En opposition à la quête d’excellence et de vitesse de la société, Hesse propose un nouveau rapport à l’existence qu’il nomme l’art de l’oisiveté : contre un discours axé sur la poursuite acharnée du progrès et de la réussite, il érige par bribes une défense de l’inaction. On reconnaît ici le récipiendaire du prix Nobel de 1946 avec la grande justesse de son écriture et ses propos inquiets sur l’avènement de la société industrielle. À la recherche d’une utopie du beau, il lance quelques instantanés de réflexion sur la musique, la peinture, la littérature, les voyages et les rencontres, qui ne peuvent laisser le lecteur insensible. Les bons écrits résistent au passage du temps, et ceux de ce recueil – certains furent rédigés il y a plus d’un siècle – conservent une actualité mordante et repensent notre relation à la réalité.

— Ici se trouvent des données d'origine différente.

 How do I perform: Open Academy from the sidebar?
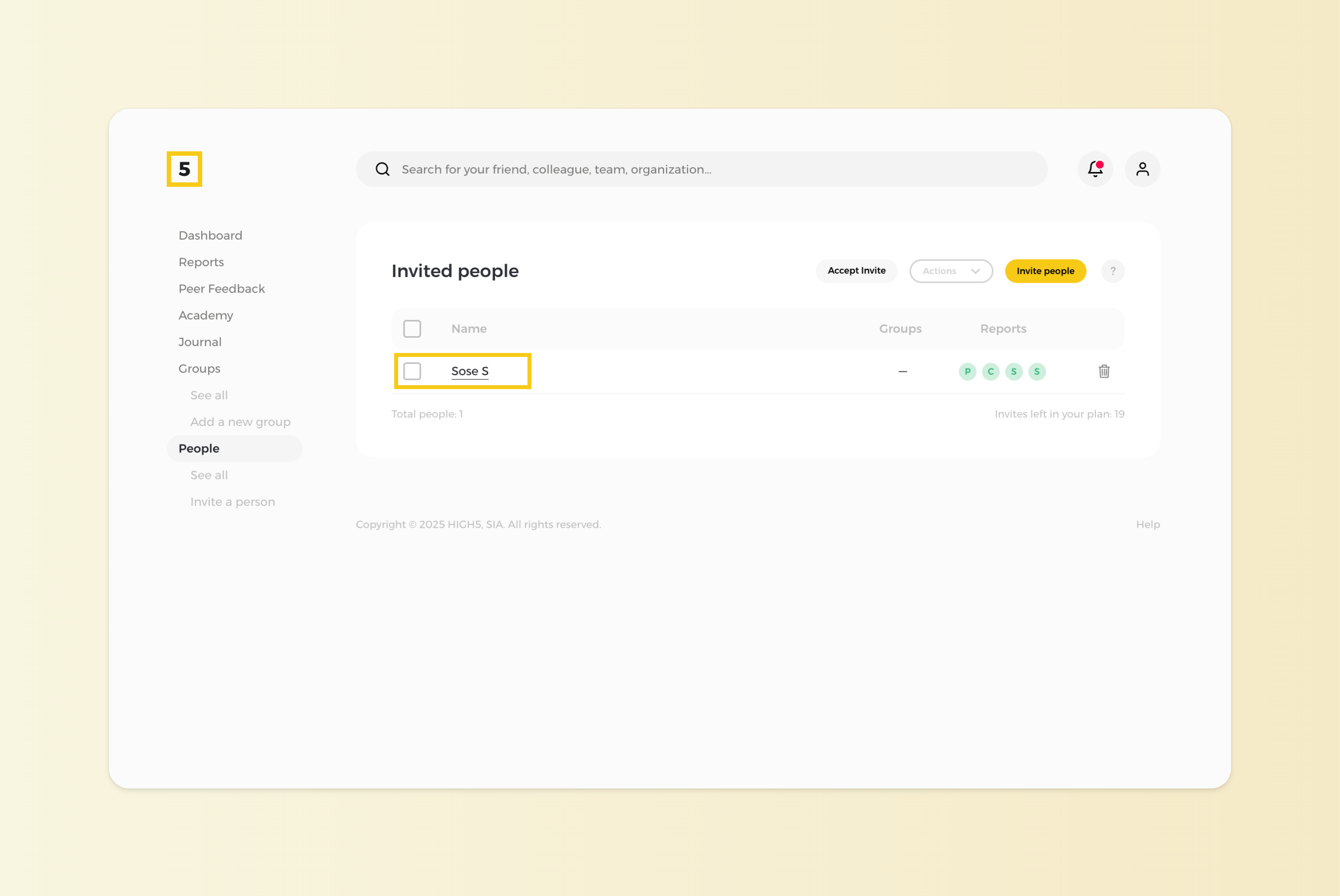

C’est le livre d’une vie, celle d’Hermann Hesse, nostalgique et visionnaire. C’est un hymne à la beauté, une apologie de la richesse intérieure. Ce sont des mots fixés hors du temps, qui font réfléchir et incitent à un farniente salutaire, à savourer les plaisirs modestes de l’existence, à ce grand art de l’oisiveté. Une sorte de biographie, de testament ou de bible-manifeste, qui se déguste comme un digestif.

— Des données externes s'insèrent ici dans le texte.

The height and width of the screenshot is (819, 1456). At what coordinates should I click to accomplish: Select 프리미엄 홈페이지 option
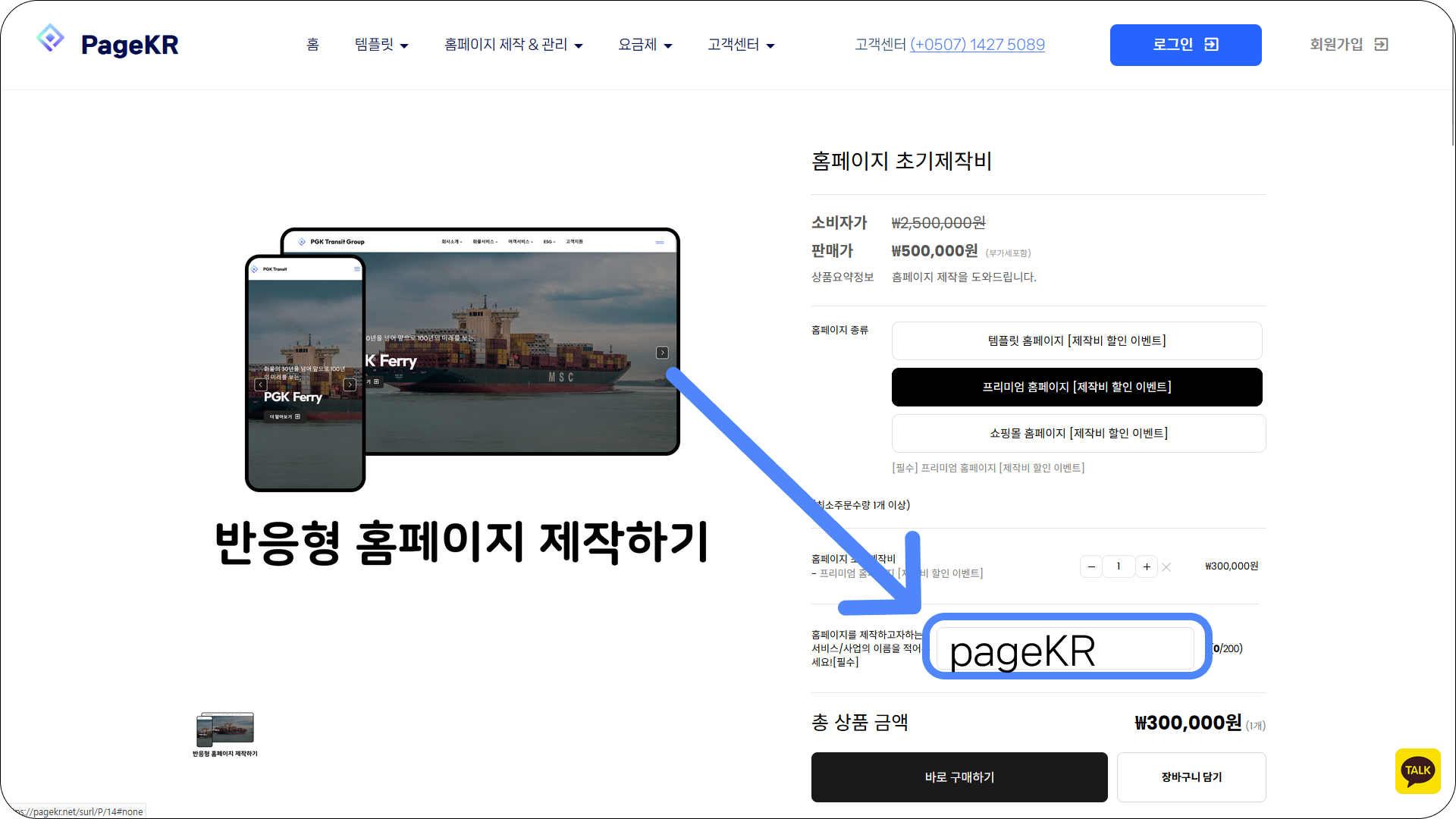pos(1077,388)
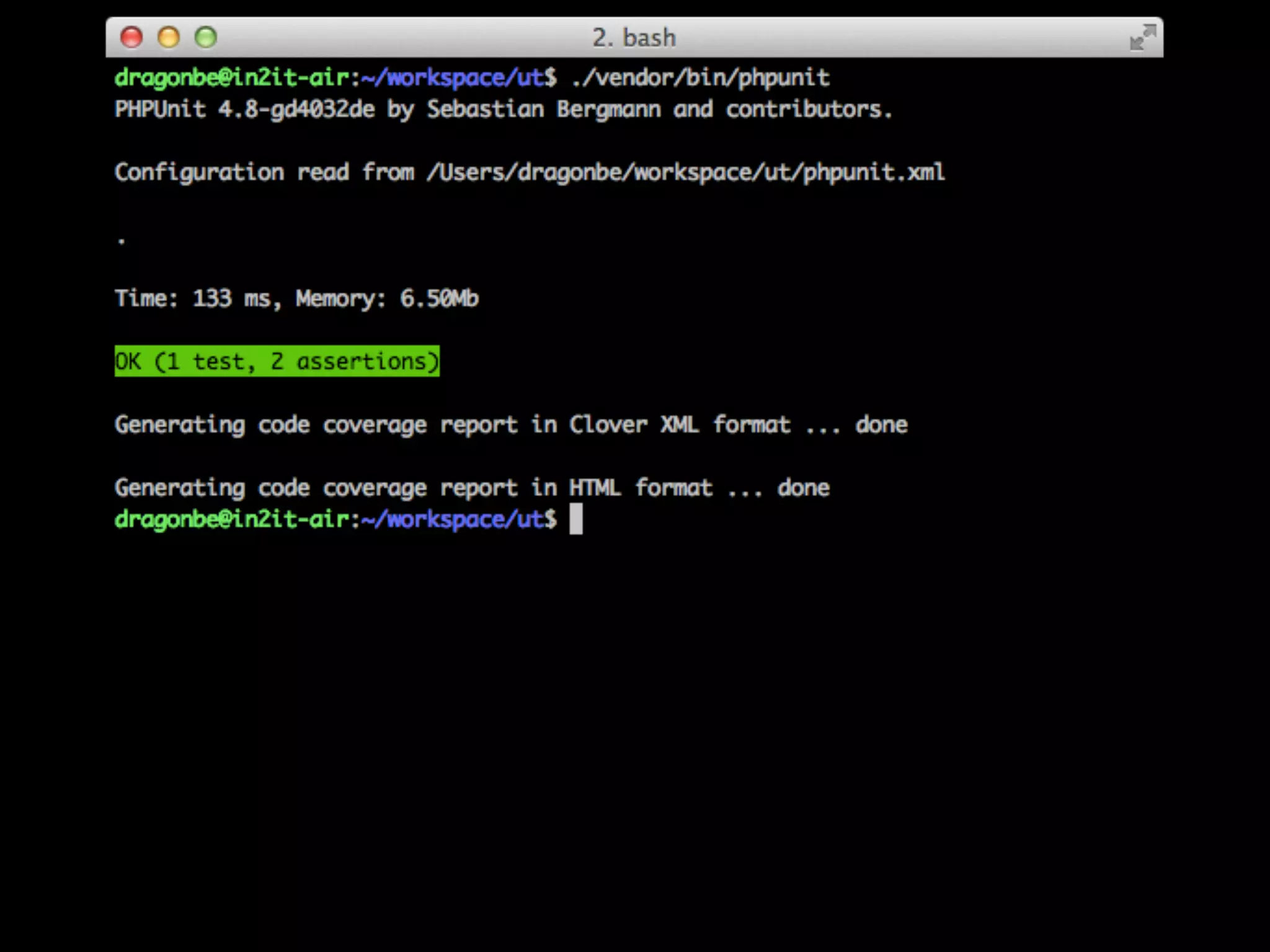Image resolution: width=1270 pixels, height=952 pixels.
Task: Click the 'done' after Clover XML format
Action: pos(881,425)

Hesse avait choisit de plonger dans la vie pour croire en sa splendeur. Ses réflexions réunies dans L’art de l’oisiveté montrent qu’il a ainsi su percevoir, dans la mort même, une renaissance. Par ce beau paradoxe, l’absurdité de l’existence finit par céder à sa puissante magie. Et le lecteur se laisse absorber par son entier mystère.